Partial Outage | Haiku Project


#1

This evening a standard operating system upgrade has once again turned fatal.

Our infrastructure still depends on a single bare metal server at Hetzner which continues to be our downfall. This evening a (tested) OS upgrade failed resulting in maui going MIA. I requested KVM access to attempt repair of maui after it was missing for ~15 minutes, however we were stuck waiting almost 2 hours for the KVM from Hetzner.


This is a companion discussion topic for the original entry at https://www.haiku-os.org/blog/kallisti5/2018-11-06_partial_outage/

Updating Haiku, refreshing repository failed!
#2

And … we’re back! Still on the “backup” server, but, things should be mostly functional now. I think the total forum outage time was something like 50 hours, though.


#3

For me, https://i18n.haiku-os.org/pootle/ is still unaccessible, right now.

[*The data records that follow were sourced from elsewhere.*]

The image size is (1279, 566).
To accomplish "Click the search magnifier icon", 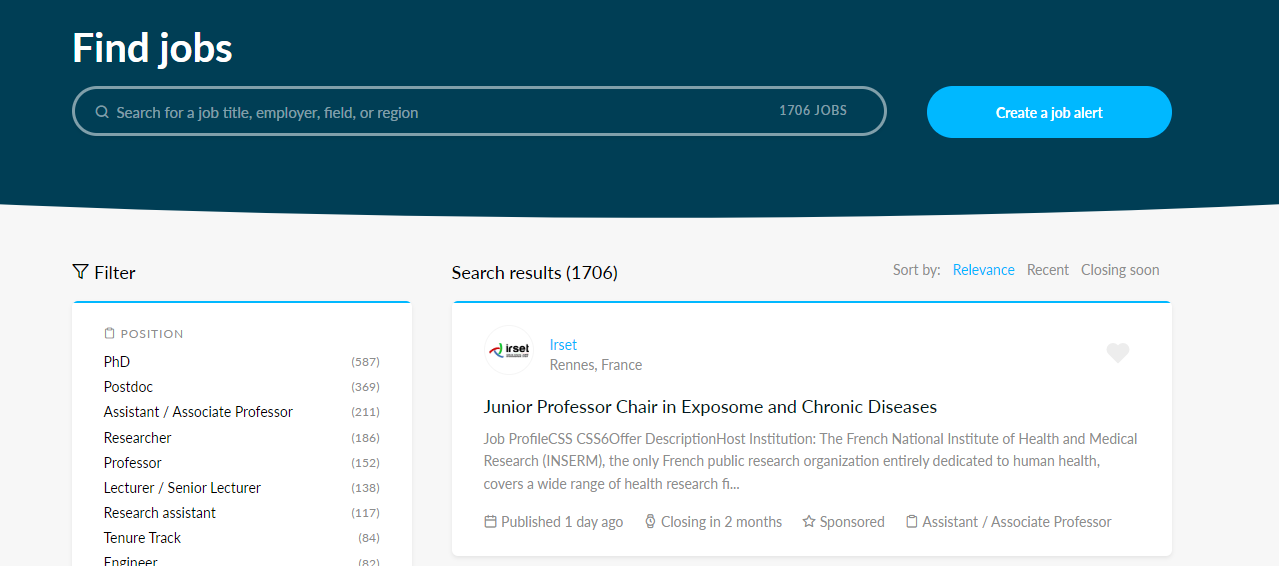I will 102,112.
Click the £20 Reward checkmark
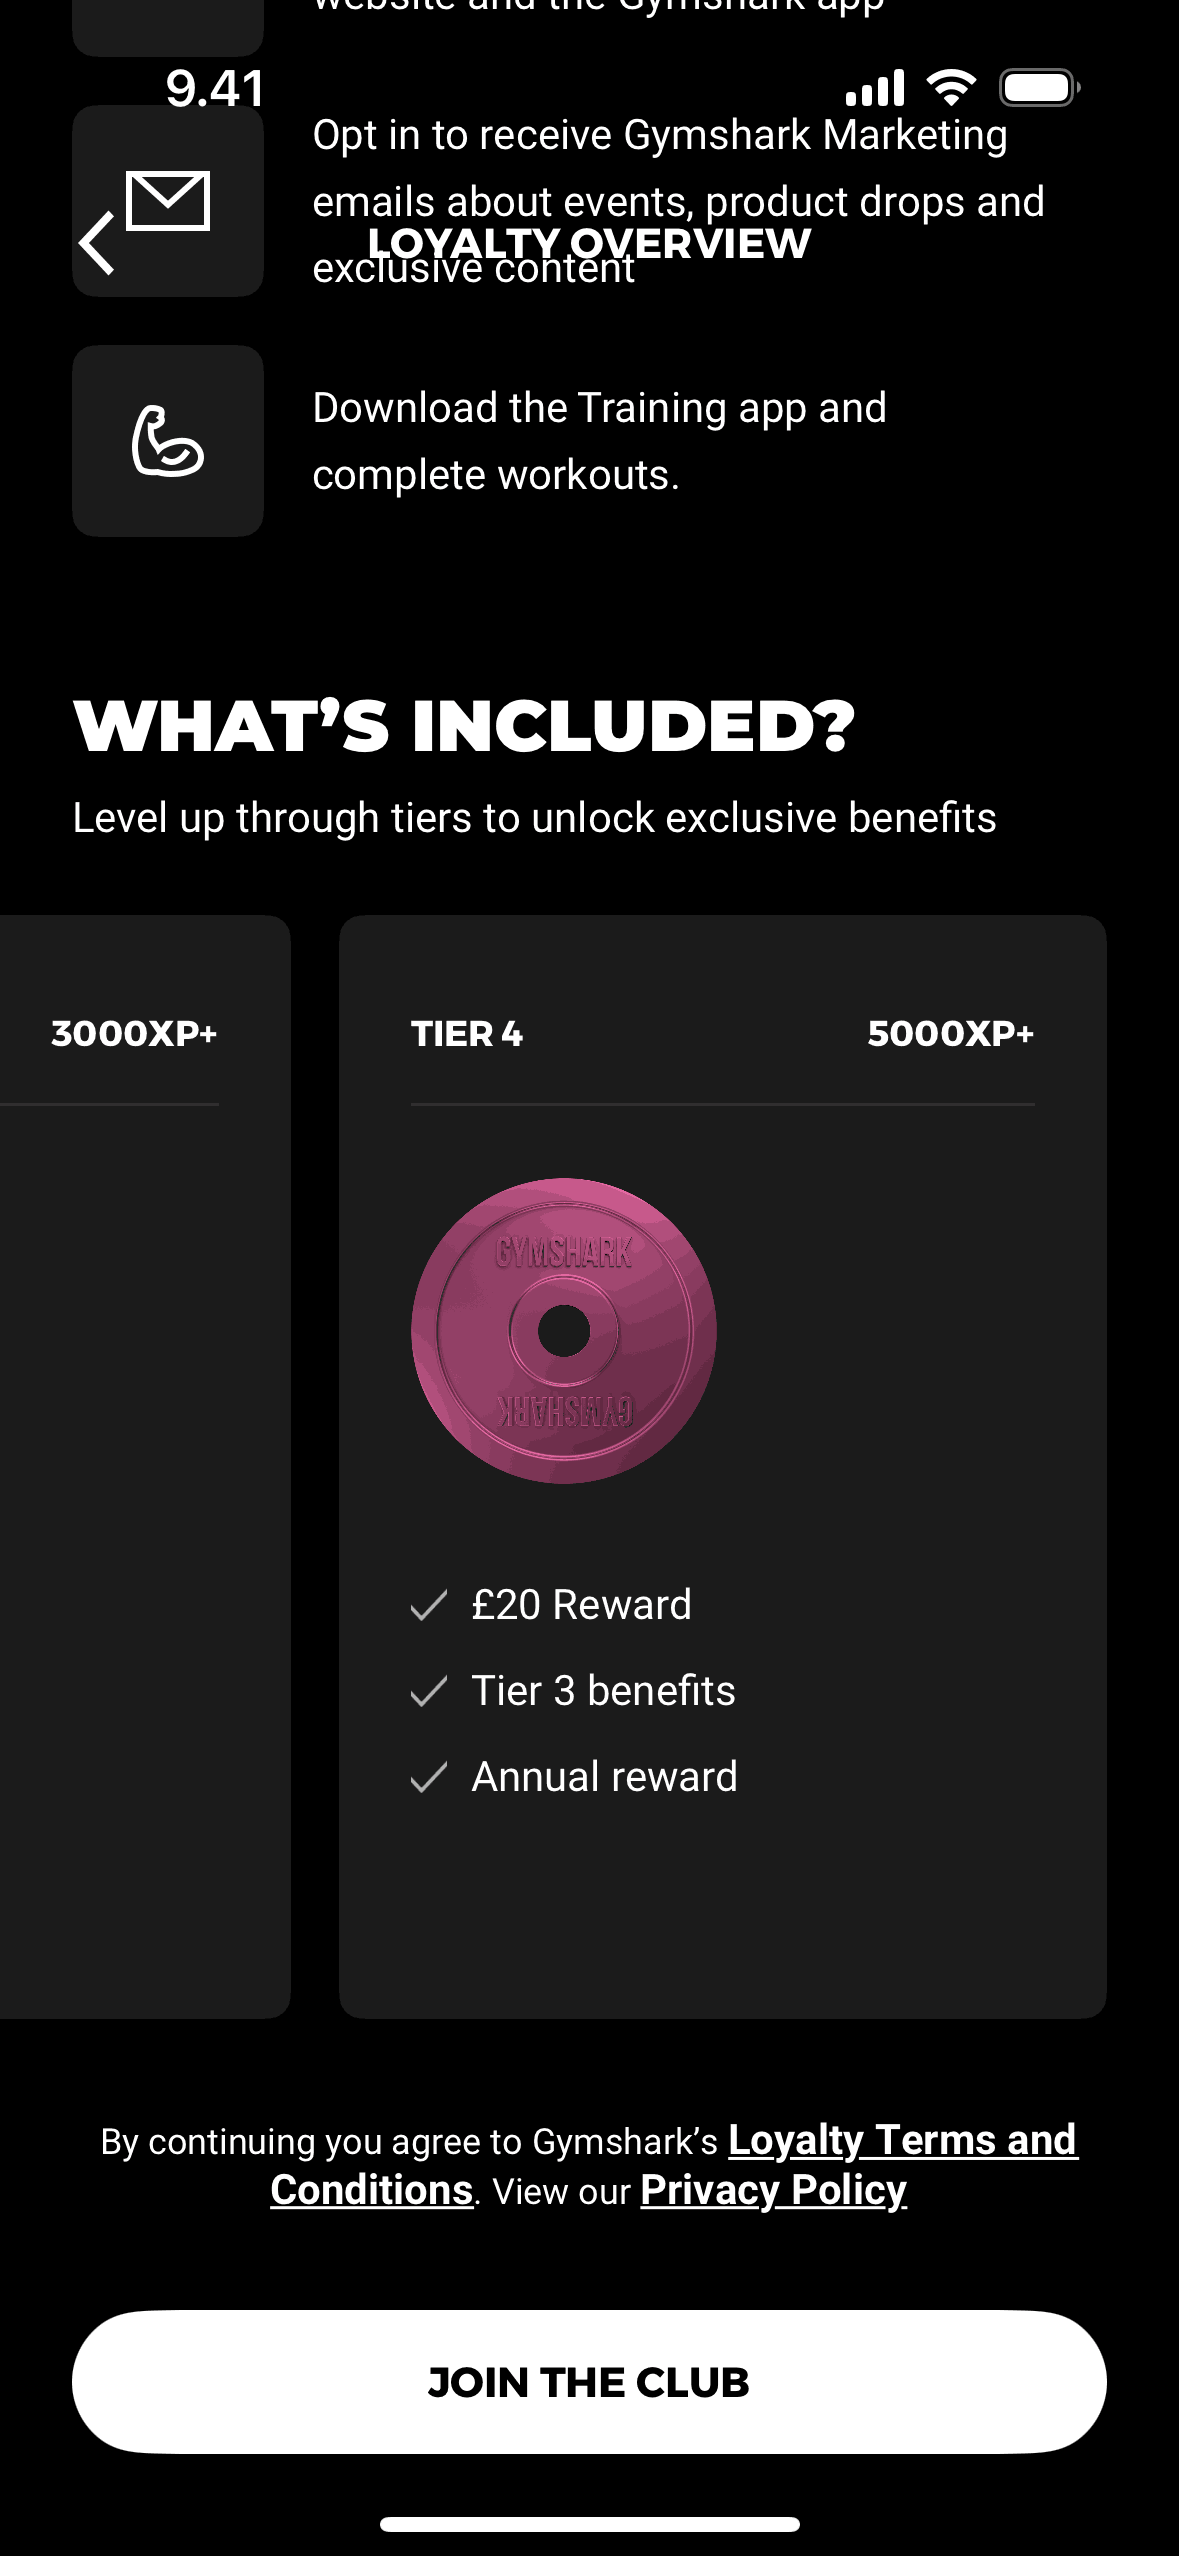This screenshot has width=1179, height=2556. pos(429,1606)
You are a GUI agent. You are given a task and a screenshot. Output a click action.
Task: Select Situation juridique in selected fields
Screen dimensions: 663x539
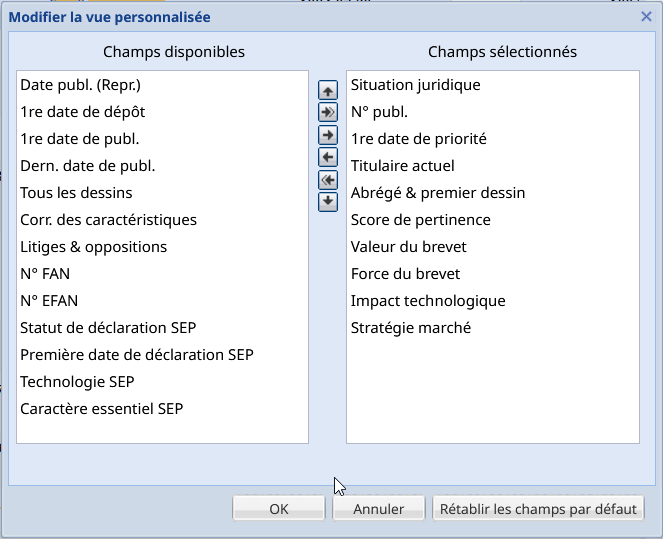[415, 85]
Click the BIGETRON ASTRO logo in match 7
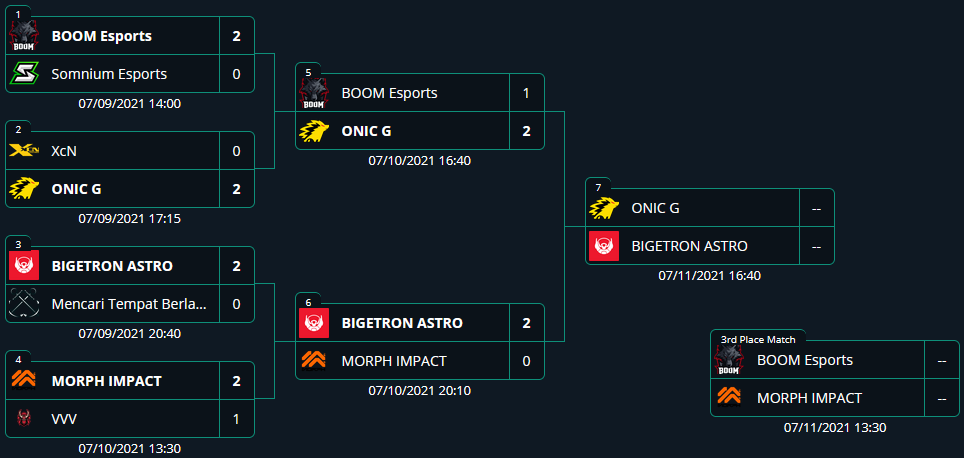This screenshot has width=964, height=458. [604, 247]

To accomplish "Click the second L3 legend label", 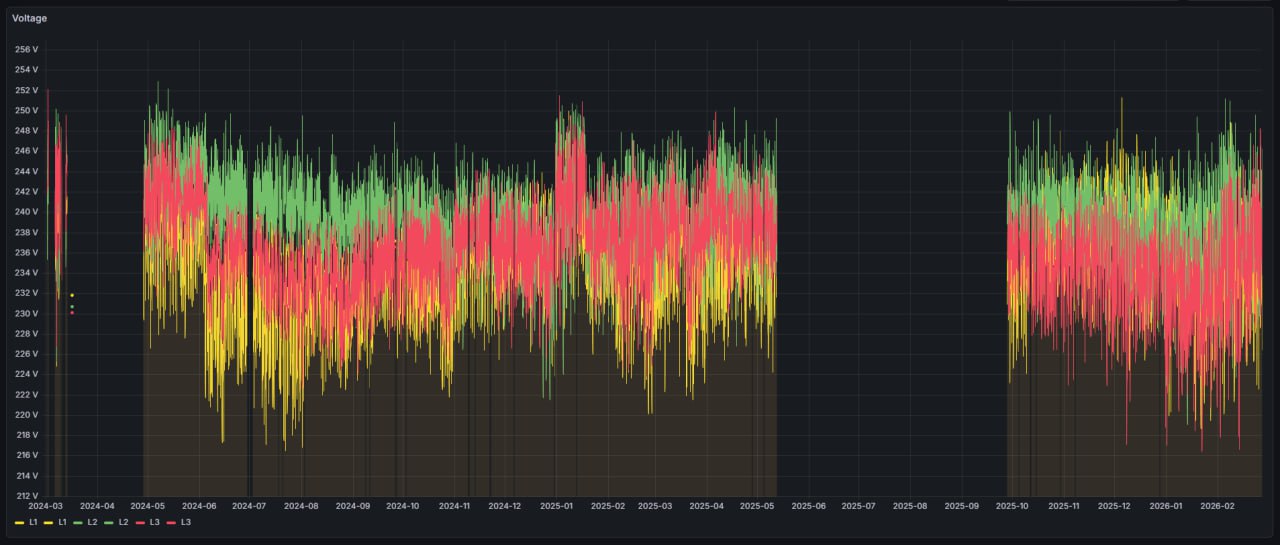I will tap(186, 522).
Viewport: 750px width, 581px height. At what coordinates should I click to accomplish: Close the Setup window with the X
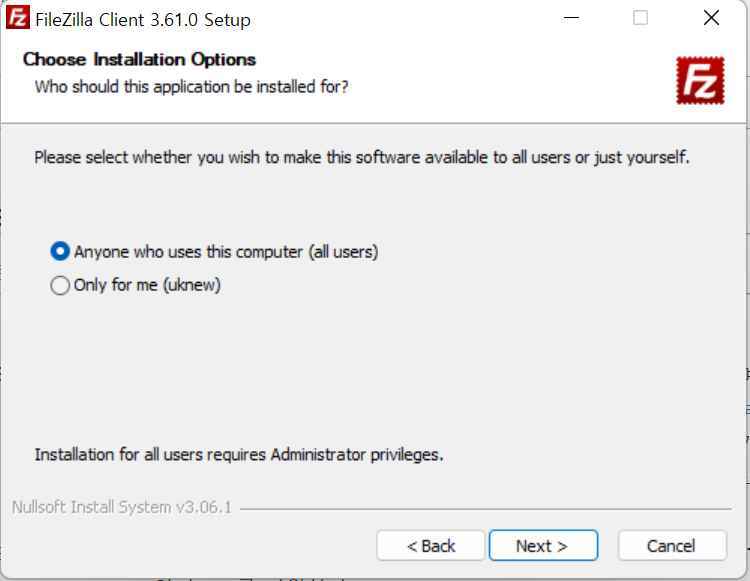[x=711, y=18]
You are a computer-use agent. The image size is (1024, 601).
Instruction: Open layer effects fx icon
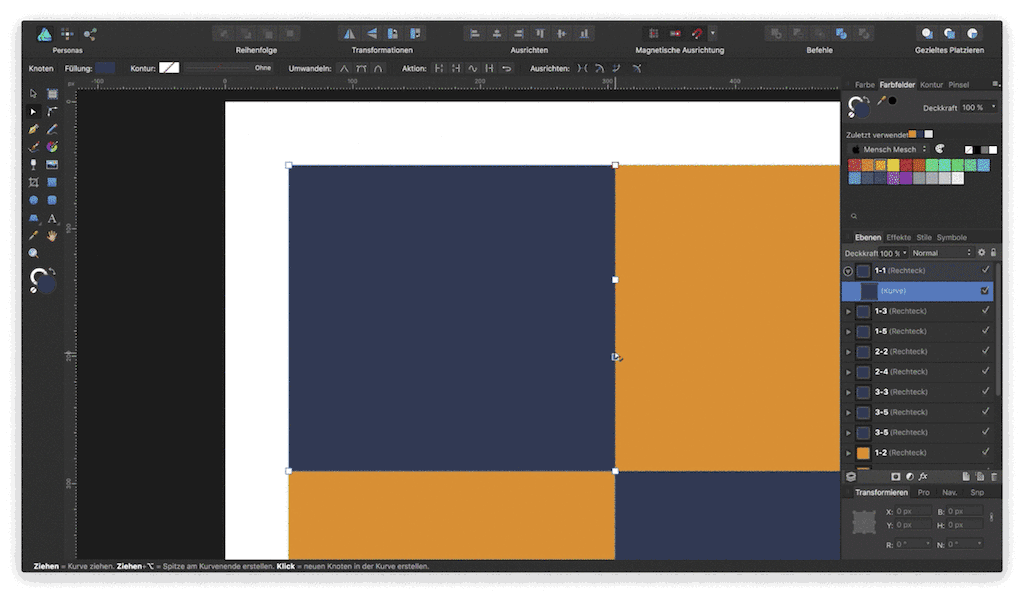coord(924,477)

Also, the repository I have set up in this machine seems to be unoperational:

Fetching repository checksum from https://eu.hpkg.haiku-os.org/haiku/master/x86_64/current ...
Validating checksum for Haiku ...
Fetching repository-cache from https://eu.hpkg.haiku-os.org/haiku/master/x86_64/current ...
Validating checksum for Haiku ...
Checksum error:
*** expected '<?xml version="1.0" encoding="UTF-8"?>
*** <Error><Code>AccessDenied'
*** got      'd43ed19f062c557620fafd1df8cb2778241c3e86b3e0587dc60d3dfe7f4f3280'*** failed! : Bad data

Not sure if that’s expectable and known.


#4

Known issue. The haiku repository is currently offline. Haikuports is functional though. No data has been lost.

I’m currently waiting on the Haiku, Inc. board of directors to approve the new infrastructure… as soon as that happens things should start improving.

We’re making some changes which should result in a MUCH more stable infrastructure. No more depending on a single dedicated server that’s difficult to access + troubleshoot when things go wrong.


#5

Fixed it, thanks for noticing.


#6

Trac seems to be down, too. Results in “Bad Gateway”.
Strangely, https://downforeveryoneorjustme.com/dev.haiku-os.org says it’s OK…


#7

That site only tests whether the webserver is alive and responding to requests, which it is; and the “Bad Gateway” appears to return code 200. So yes, that makes sense.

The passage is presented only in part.